Quality statement 1: Referral for investigation and treatment
Quality statement
People referred to a consultant-led service because of concerns about a rare disease undergo diagnostic investigations and have first definitive treatment or a decision on non-treatment in line with national maximum waiting times for non-urgent consultant-led treatment.
Rationale
The time taken to diagnose and treat rare disease varies widely across the healthcare system and delays can negatively impact quality of life. For many rare diseases, the diagnostic pathways cross multiple specialities and use regional and national referral routes. NHS England's Genomic Medicine Service and National Genomic Test Directory are relevant enablers for rare disease diagnosis.
Having a measurable goal for diagnostic investigations and first definitive treatment will help reduce unwarranted variation. Under the NHS Constitution in England, people should wait no longer than 18 weeks from GP referral for consultant-led treatment for non-urgent conditions.
Quality measures
The following measures may be useful to support assurance and improvement. They are examples of how the statement could be measured but may require adaption depending on local, regional and national commissioning arrangements.
Structure
Evidence of processes to ensure that people referred for non-urgent consultant-led treatment because of concerns about a rare disease undergo diagnostic investigations and have first definitive treatment in line with national maximum waiting times.
Data source: Data may need to be collected at local service, specialist service or network level depending on the commissioning arrangements.
Process
a) Proportion of people diagnosed with a rare disease who had diagnostic investigations and first definitive treatment or a decision on non-treatment in line with national maximum waiting times for non-urgent consultant-led treatments.
Numerator – the number in the denominator who had diagnostic investigations and first definitive treatment or a decision on non-treatment in line with national maximum waiting times for non-urgent consultant-led treatments.
Denominator – the number of people diagnosed with a rare disease.
Data source: Data may need to be collected at local service, specialist service or network level depending on the commissioning arrangements.

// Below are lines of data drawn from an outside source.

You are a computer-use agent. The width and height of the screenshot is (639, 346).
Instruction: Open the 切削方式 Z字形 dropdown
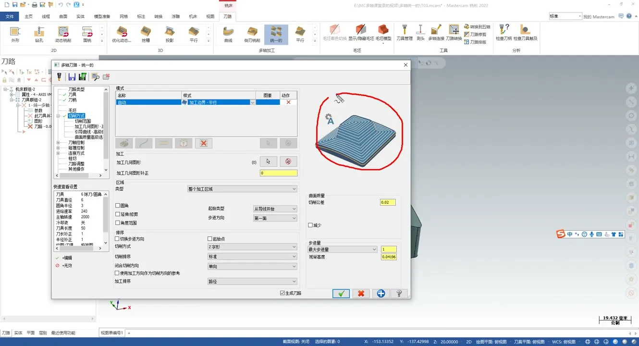[252, 247]
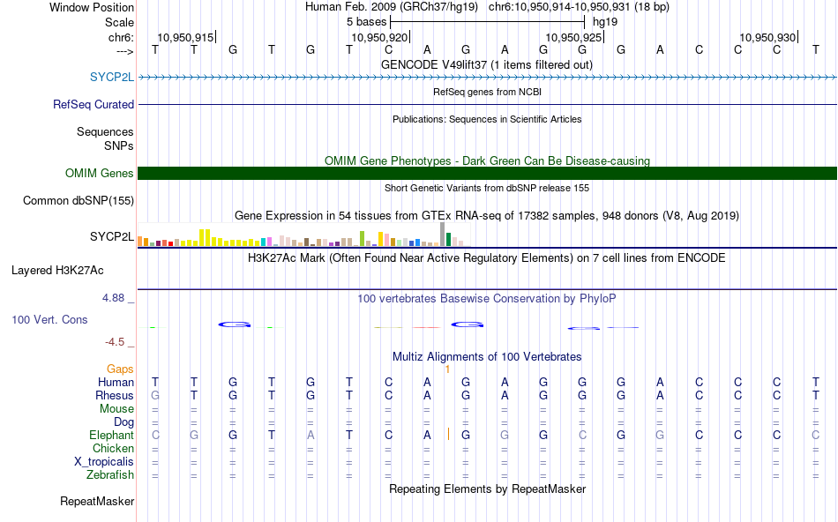The width and height of the screenshot is (838, 522).
Task: Click the Rhesus species label
Action: coord(115,395)
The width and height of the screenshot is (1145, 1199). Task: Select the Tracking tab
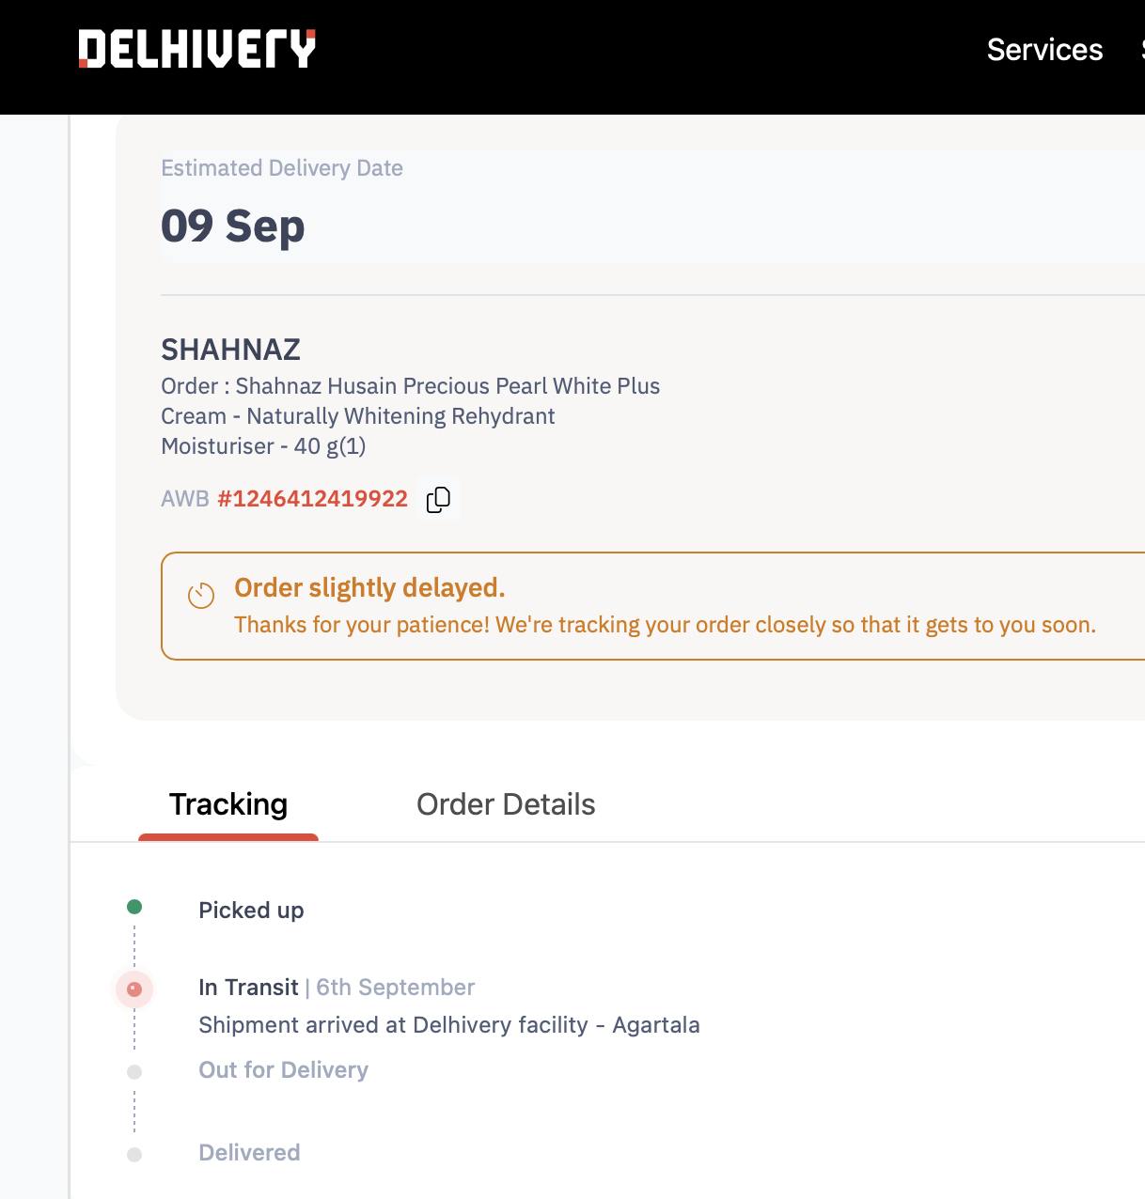click(228, 804)
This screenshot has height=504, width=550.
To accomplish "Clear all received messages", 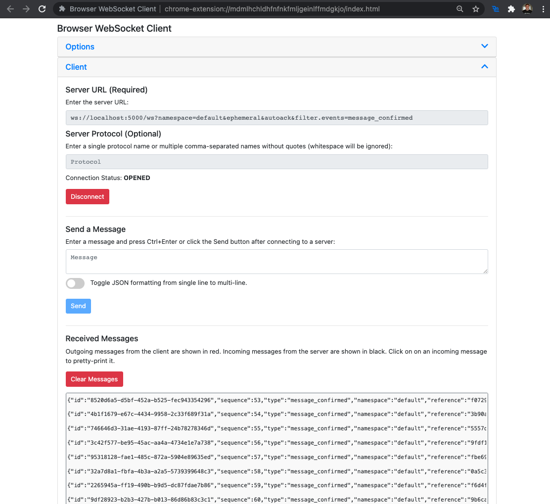I will (94, 379).
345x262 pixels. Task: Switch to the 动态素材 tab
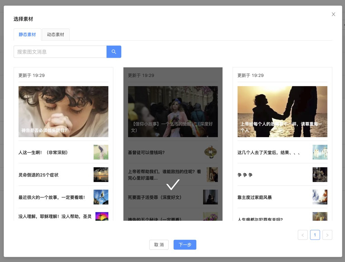point(56,34)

Specific data sources are available for individual rare diseases, for example, the British Society for Rheumatology's National Early Inflammatory Autoimmune Diseases Audit (NEIAA).
b) Proportion of people referred to a consultant-led service because of concerns about a rare disease who had diagnostic investigations and first definitive treatment or a decision on non-treatment in line with national maximum waiting times for non-urgent consultant-led treatments.
Numerator – the number in the denominator who had diagnostic investigations and first definitive treatment or a decision on non-treatment in line with national maximum waiting times for non-urgent consultant-led treatments.
Denominator – the number of people referred to a consultant-led service because of concerns about a rare disease.
Data source: Data may need to be collected at local service, specialist service or network level depending on the commissioning arrangements. Hospital trust data at speciality level is available from NHS England's consultant-led referral to treatment waiting time data. However, this data is not specific to referrals because of concerns about a rare disease.
What the quality statement means for different audiences
Service providers (secondary and tertiary care) ensure that care pathways are in place to undertake diagnostic investigations and provide first definitive treatment or a decision on non-treatment in line with national maximum waiting times for people referred for non-urgent consultant-led treatment because of concerns about a rare disease.
Healthcare professionals (such as hospital consultants) carry out investigation of symptoms and provide first definitive treatment or a decision on non-treatment in line with national maximum waiting times for non-urgent consultant-led treatments.
Commissioners ensure that they commission services with sufficient capacity to carry out diagnostic investigations and provide first definitive treatment or a decision on non-treatment in line with national maximum waiting times for referrals for non-urgent consultant-led treatment because of concerns about a rare disease.
People referred to hospital because of concerns about a rare disease have investigation and first treatment in line with national maximum waiting times. In some cases, it may be more appropriate to decide that their condition should be monitored for a period of time without treatment.
Source guidance
Guide to NHS waiting times in England. NHS Digital (2019), maximum waiting times for non-urgent referrals.
Definitions of terms used in this quality statement
First definitive treatment
First definitive treatment is an intervention intended to manage a patient's disease, condition or injury and avoid further intervention. Often, first definitive treatment will be a medical or surgical intervention. However, it may also be judged to be other elements of the patient's care – for example, the start of counselling. In all cases, what constitutes first definitive treatment is a matter for clinical judgement, in consultation with others as appropriate, including the patient. [Department of Health and Social Care's guidance on consultant-led treatment: right to start within 18 weeks]
Non-treatment
A waiting time clock stop for 'non-treatment' as outlined by rule 5 in the Department of Health and Social Care's guidance on consultant-led treatment: right to start within 18 weeks.
Equality and diversity considerations
People should be supported to overcome potential difficulties in accessing diagnostic services, which may result from the person having to travel a long way to attend appointments, or from them having a disability, cognitive difficulties, or financial barriers. As rare diseases can be identified during pregnancy, diagnostic pathways should include maternity services. If virtual or remote access is used, consideration should be given to minimising digital exclusion.